Après des années de crise, l’Union africaine crée un nouveau mécanisme d’intervention militaire rapide
En octobre 2014, le ministre malien des Affaires étrangères, Abdoulaye Diop, s’est adressé au Conseil de sécurité des Nations Unies pour demander de l’aide. Son discours faisait suite à une période sanglante, au cours de laquelle les insurgés avaient posé des bombes artisanales et perpétré des attentats en moto contre des soldats de la paix, dans le nord du pays, au cours desquels 9 soldats nigériens avaient trouvé la mort à Gao et 10 soldats tchadiens à Kidal.
« Il faut que la communauté internationale envoie un signal fort à ces terroristes. C’est le seul message auquel ils sont sensibles », a déclaré Abdoulaye Diop à l’ONU.
Abdoulaye Diop a fait ensuite une suggestion : les soldats de la paix doivent changer de tactique.
« Peut-être le Conseil devrait-il envisager la mise en place d’une Force d’intervention rapide capable de lutter efficacement contre les éléments terroristes ? », a-t-il dit.
Il a demandé deux choses qui ne sont pas particulièrement le fort des missions de maintien de la paix : la rapidité et la précision. L’entraînement, la bureaucratie et les mandats empêchent parfois les soldats de la paix de lancer des interventions rapidement et de repousser et neutraliser les fauteurs de trouble dans les zones de combat.

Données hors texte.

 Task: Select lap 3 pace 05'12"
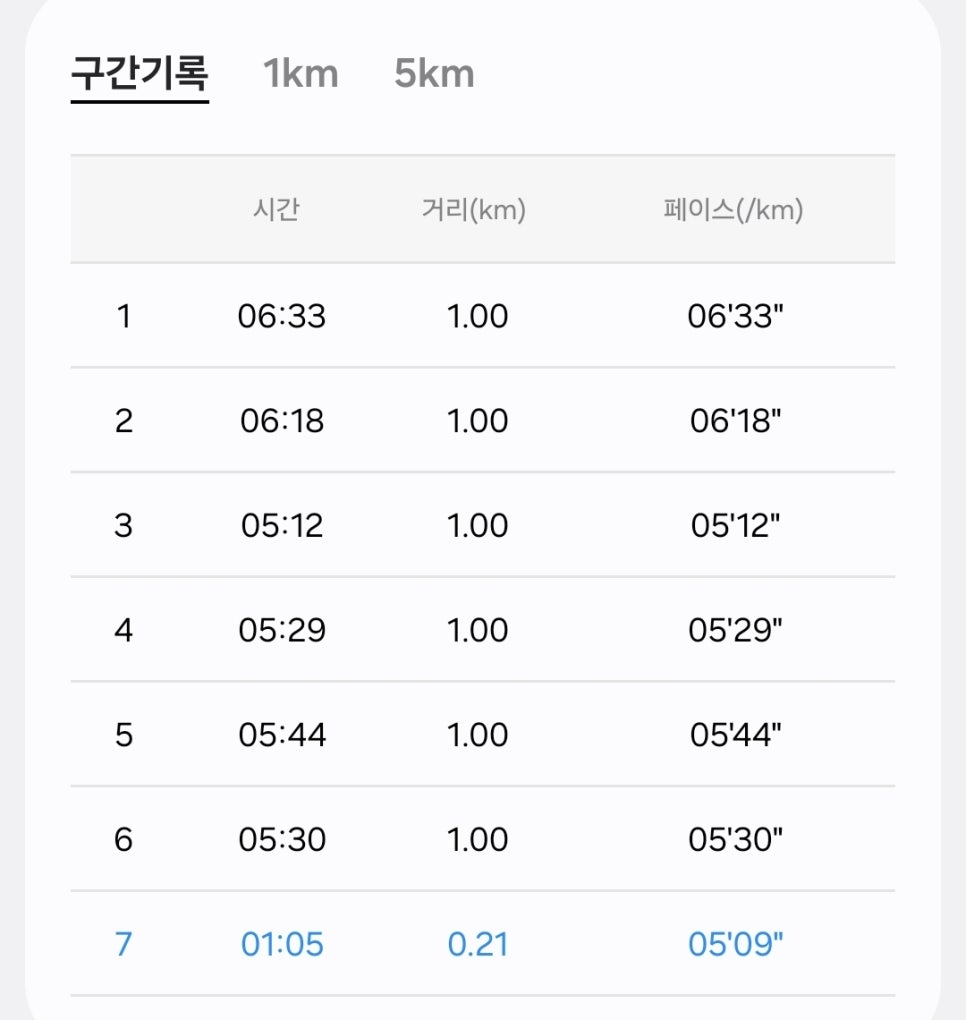tap(735, 526)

Le Mali est un bon exemple de cette carence. En 2012 et 2013, alors que les extrémistes consolidaient leur présence dans le nord, l’ONU et l’Union africaine ont passé des mois à chercher un consensus pour intervenir. Ce n’est que lorsque les extrémistes ont pris Konna, ville d’importance stratégique, et qu’ils se sont préparés à marcher vers le sud, sur la capitale Bamako, qu’une intervention a été lancée principalement par deux pays: la France et le Tchad.

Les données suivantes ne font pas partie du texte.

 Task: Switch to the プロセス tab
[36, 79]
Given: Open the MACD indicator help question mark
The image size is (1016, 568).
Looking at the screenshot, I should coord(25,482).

Depuis, les quelque 10.000 soldats de la Mission multidimensionnelle intégrée des Nations Unies pour la stabilisation au Mali, ont maintenu l’ordre dans les principales villes du nord du Mali. Mais ils ont du mal à effectuer les missions de « recherche et destruction », dont s’étaient si bien acquittées les forces tchadiennes et françaises, début 2013, notamment pour éliminer les repères de extrémistes dans les montagnes de l’Adrar des Ifoghas.
Les événements qui se sont produits depuis la crise au Mali n’ont fait que renforcer la nécessité d’une force d’intervention rapide sur le continent. Fin 2013, la guerre civile en République centrafricaine (RCA), a nécessité une intervention rapide de la France, sous le nom de code d’Opération Sangaris, en collaboration avec les forces de l’UA. En décembre 2013, l’Ouganda a pris la décision unilatérale et controversée d’envoyer des troupes au Soudan du Sud, parce qu’une réaction internationale se faisait attendre.
Dans tous les cas, il fallait agir plus vite, a déclaré Solomon Dersso, chercheur à l’Institut d’études de sécurité, basé à Addis Abeba, en Éthiopie. « Les États membres de l’UA n’ont pas réussi à fournir les réactions requises et celles qu’elles ont réussi à envoyer à la fin sont arrivées trop tard et furent trop faibles », a déclaré Solomon Dersso, dans une interview avec IRIN.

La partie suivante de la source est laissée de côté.